Además, desde el año 2003 se han triplicado los medicamentos depositados en los puntos Sigre, pasando de 1,3 toneladas a 3,3 en el 2009, lo que supone 6 kg por cada 1.00 habitantes. De estos medicamentos, según un estudio que hicieron varias farmacias madrileñas, el 50 por ciento estaba sin caducar e incluso sin abrir. “Esto puede ser sólo la punta del iceberg si tenemos en cuenta que el punto Sigre se utiliza para deshacerse de los fármacos sólo en el 17 por ciento de los casos”, ha precisado Lasquetty.
“Todo esto significa que hay que hacer un esfuerzo muy importante para concienciar a la ciudadanía del uso eficiente de los medicamentos y para evitar accidentes relacionados con su mala utilización”, ha subrayado el consejero. De ahí la publicación de la guía “El botiquín Casero”, de la que se distribuirán 100.000 ejemplares en centros de salud y farmacia y en cuya elaboración han participado tanto profesionales sanitarios de Atención Primaria, como farmacéuticos y pacientes.
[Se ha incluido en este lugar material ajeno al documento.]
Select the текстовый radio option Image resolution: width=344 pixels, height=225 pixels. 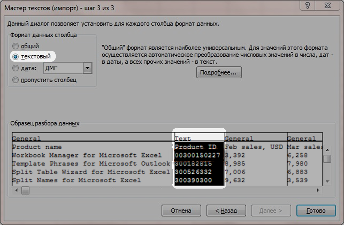tap(16, 57)
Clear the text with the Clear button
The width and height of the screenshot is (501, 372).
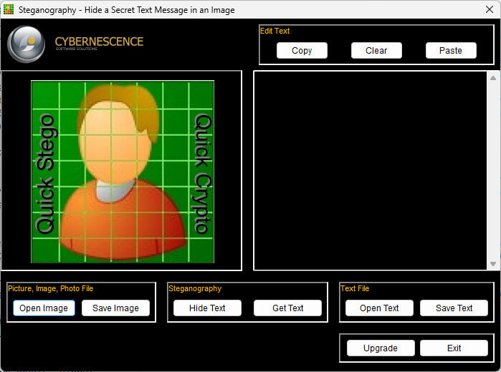point(376,50)
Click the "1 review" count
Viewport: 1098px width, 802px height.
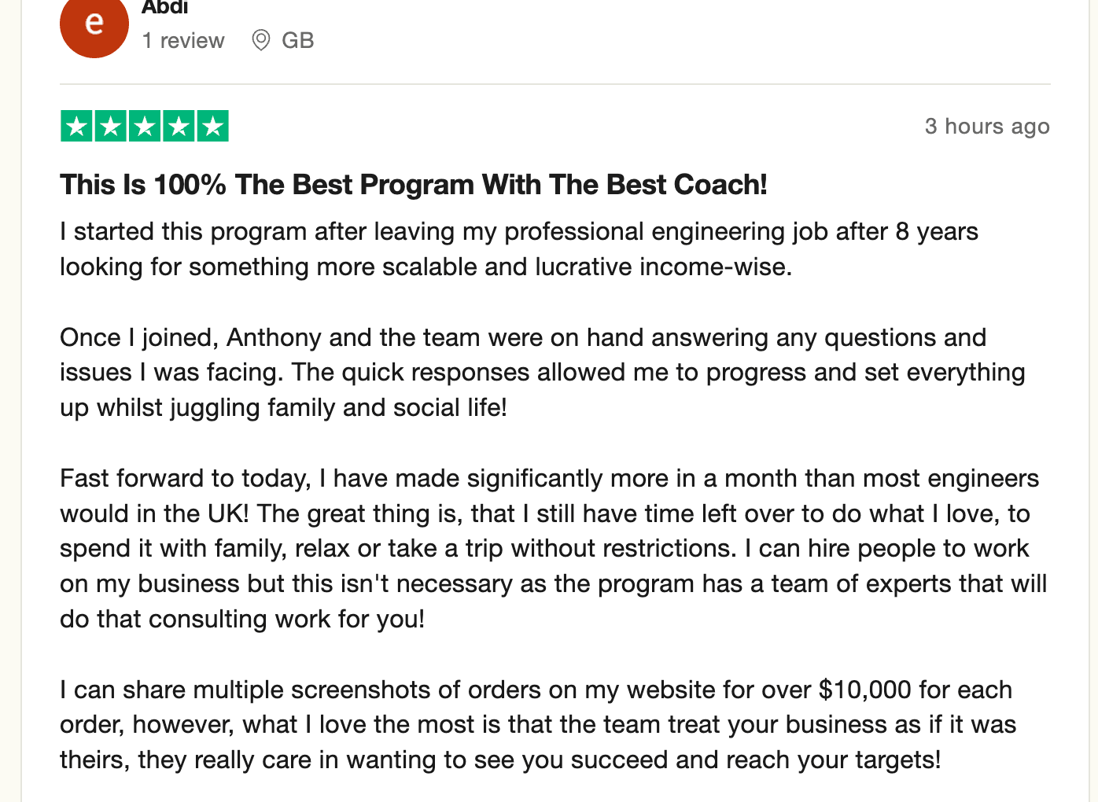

Termómetro, medicinas básicas y material para curas
Con esta guía, la Consejería quiere dejar claro que el botiquín casero “no es una farmacia ni un almacén de medicamentos” ni el lugar donde se guardan las medicinas de uso diario. Hay que revisarlo una vez al año y debe tener termómetro, material para curas (tijeras, pinzas, tiritas, gasas, vendas, etc.)y medicinas sólo para atender pequeños accidentes y molestias caseras, como analgésicos y antitérmicos, antiinflamatorios, medicamentos para molestias del estómago, anticatarrales, antitusivos, sales de rehidratación oral, antisépticos, tratamientos para picaduras, quemaduras...
Además, este documento especifica que los medicamentos caducados o en mal estado deben depositarse en los puntos Sigre para su reciclaje. De este modo, tal y como ha subrayado Lasquetty, “lo que queremos evitar es un almacenamiento innecesario de fármacos, así como situaciones que puedan poner en peligro la salud de las personas”.
El manual también indica que el botiquín debe guardarse en un lugar cerrado, limpio, seco y fresco, protegido de la luz y fuera del alcance de los niños, aunque se recomienda que esté en un sitio de fácil y rápido acceso y nunca cerrado con llave.